MADRID (Reuters) - Revolution is in the air at Real Madrid after their Champions League empire was razed to the ground with an astounding 4-1 loss at home to Ajax Amsterdam, with a huge clear out of players expected as well as a change of manager.
Coach Santiago Solari may have a contract until 2021 but no-one expects him to remain beyond the close season after overseeing Tuesday’s catastrophic last-16 second leg defeat which ended the club’s 1,012 day reign as kings of Europe.
It also effectively ended Madrid’s season, after successive defeats to Barcelona which sent them out of the Copa del Rey and put them 12 points adrift of Barca in the title race, five more than when Solari succeeded Julen Lopetegui in October.
Jose Mourinho, who won a La Liga title with 100 points but left a legacy of division in his three years at Madrid, is already being touted as the man best suited to the lead the transformation of a squad that has won it all but turned stale.

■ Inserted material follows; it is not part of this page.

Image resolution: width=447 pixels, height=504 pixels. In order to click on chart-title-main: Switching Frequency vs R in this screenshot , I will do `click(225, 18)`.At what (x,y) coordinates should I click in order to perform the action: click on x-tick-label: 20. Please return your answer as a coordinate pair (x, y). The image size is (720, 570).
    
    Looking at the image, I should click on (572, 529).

The Portuguese is out of work after being sacked by Manchester United in December and despite meeting another dire end to his penultimate job with Chelsea, Marca appear to be beating the drum for his return, urging president Florentino Perez to bring him back to the Santiago Bernabeu.

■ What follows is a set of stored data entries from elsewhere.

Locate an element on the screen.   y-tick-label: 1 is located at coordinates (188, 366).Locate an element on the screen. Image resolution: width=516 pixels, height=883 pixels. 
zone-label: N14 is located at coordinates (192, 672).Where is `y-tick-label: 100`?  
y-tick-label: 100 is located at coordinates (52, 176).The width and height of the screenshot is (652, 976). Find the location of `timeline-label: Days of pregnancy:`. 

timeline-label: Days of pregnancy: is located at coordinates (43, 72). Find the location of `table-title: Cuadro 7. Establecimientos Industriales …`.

“Only one positive conclusion can be extracted from the wreckage of a dark night: the best coach in the world, Jose Mourinho, has time to work,” said the newspaper.

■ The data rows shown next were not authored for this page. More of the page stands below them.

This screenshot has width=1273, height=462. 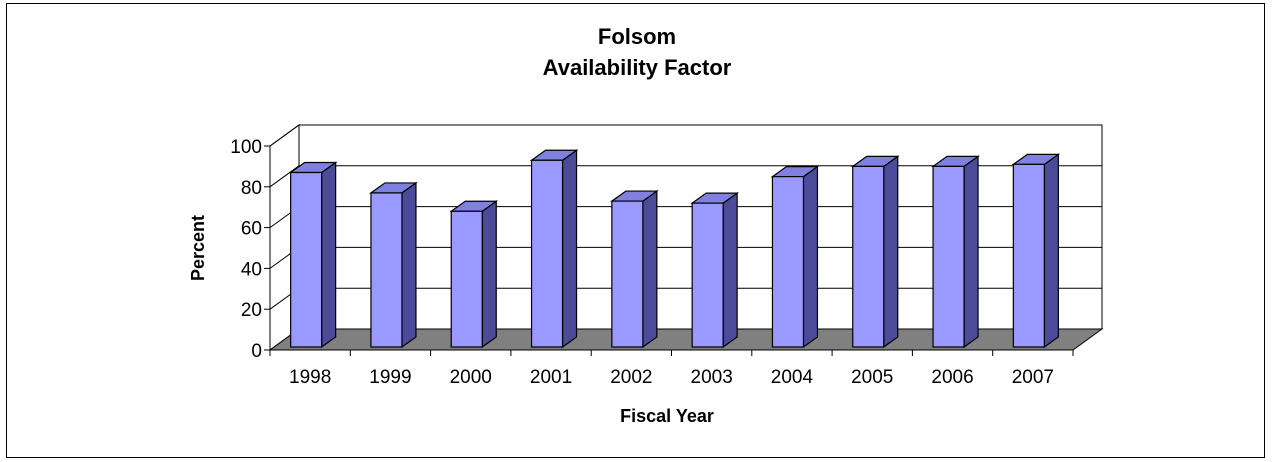 What do you see at coordinates (252, 270) in the screenshot?
I see `y-tick-label: 40` at bounding box center [252, 270].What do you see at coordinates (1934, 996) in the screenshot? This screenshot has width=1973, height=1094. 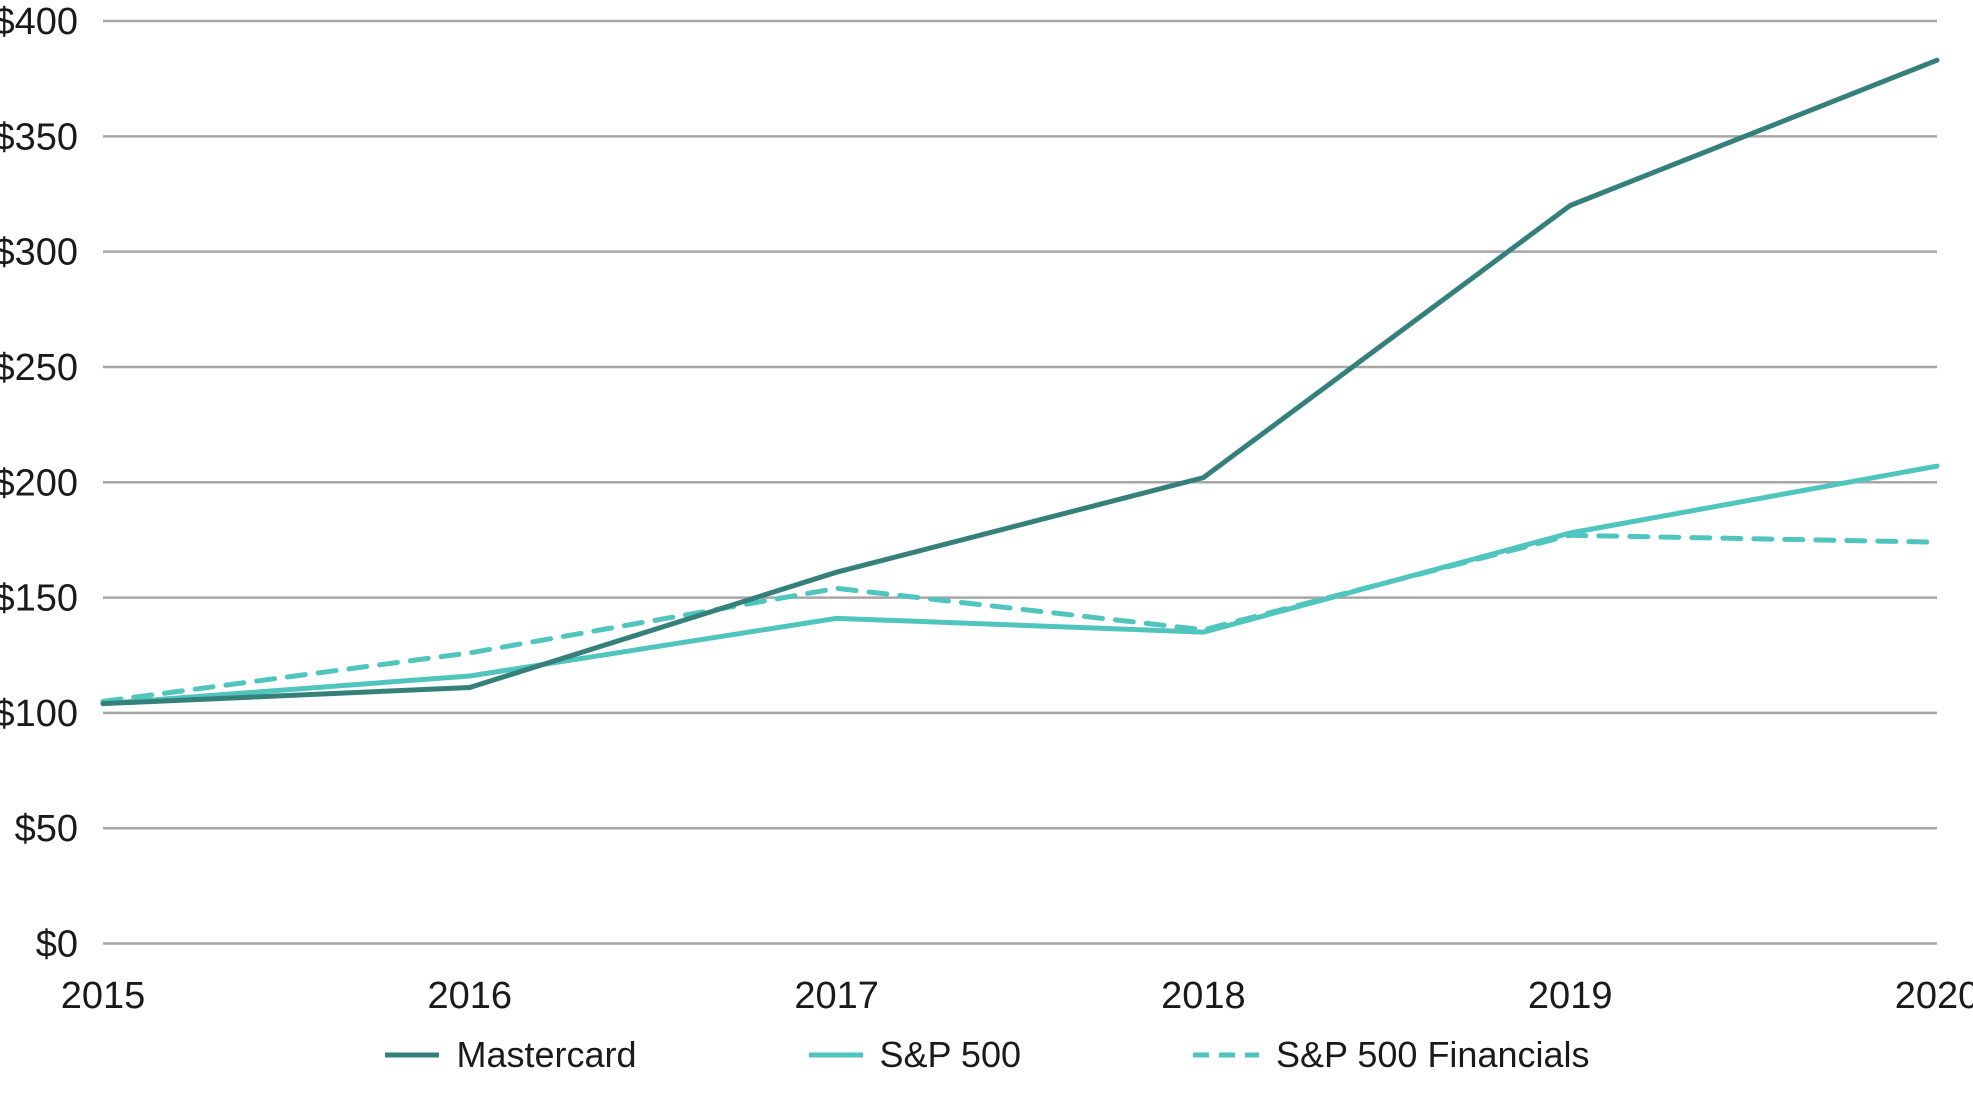 I see `x-tick-label-2020: 2020` at bounding box center [1934, 996].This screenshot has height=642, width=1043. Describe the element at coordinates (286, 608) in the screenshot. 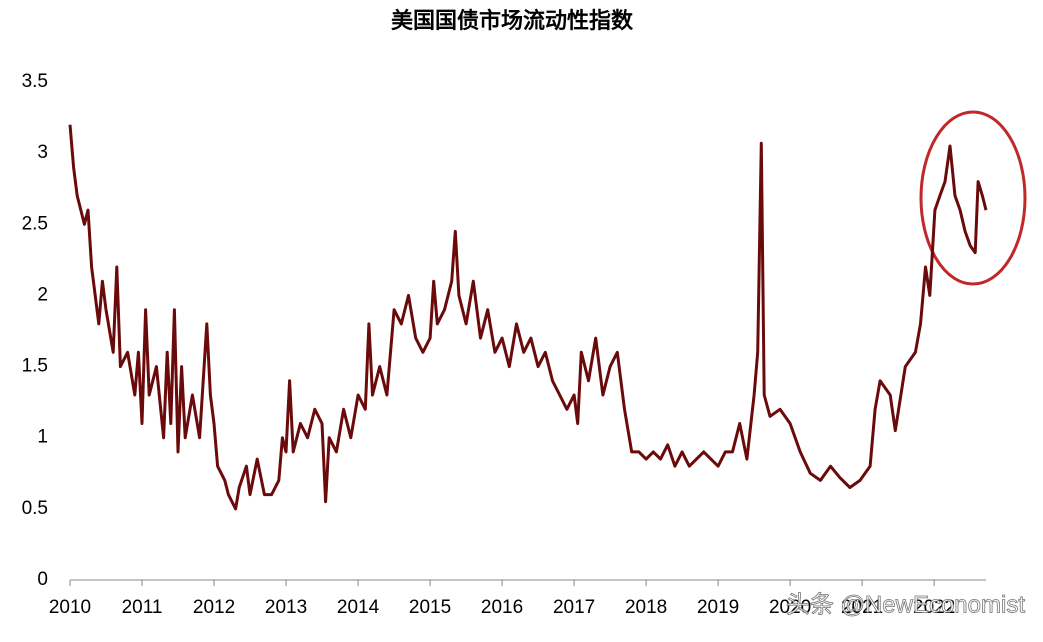

I see `x-tick-label: 2013` at that location.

“Mourinho’s advantage is he is free and is waiting for the call. Bring him, Florentino bring him now.”
Overhauling a squad with many underperforming players already over the age of 30 or approaching it and on inflated wages will be a more complicated process for Madrid.
Gareth Bale, who hit the post against Ajax and ended the game hobbling with an ankle injury, looks to be at the end of his tether in Spain, while Isco and Marcelo also look certain to go after dropping out of the side in recent months.
Real, meanwhile, need a new galvanising figure to restore their attacking power after failing to address the loss of Cristiano Ronaldo and the 50 goals he would routinely score per season.
Defender Nacho, however, said he did not feel this was the end of an era for his team, who until Tuesday had a stranglehold on Europe’s biggest prize that is unprecedented in the modern era.
“I don’t think we have completed our cycle, this squad is still very good,” he said.
“Some will say that we need new players and others have left but this squad had the ability to fight for trophies. This season has been a rollercoaster for us.
“It was a very tough night but we have to stay strong. We have to keep our heads up, learn from our mistakes and not forget what we have achieved as what we have done will be remembered for a very long time.”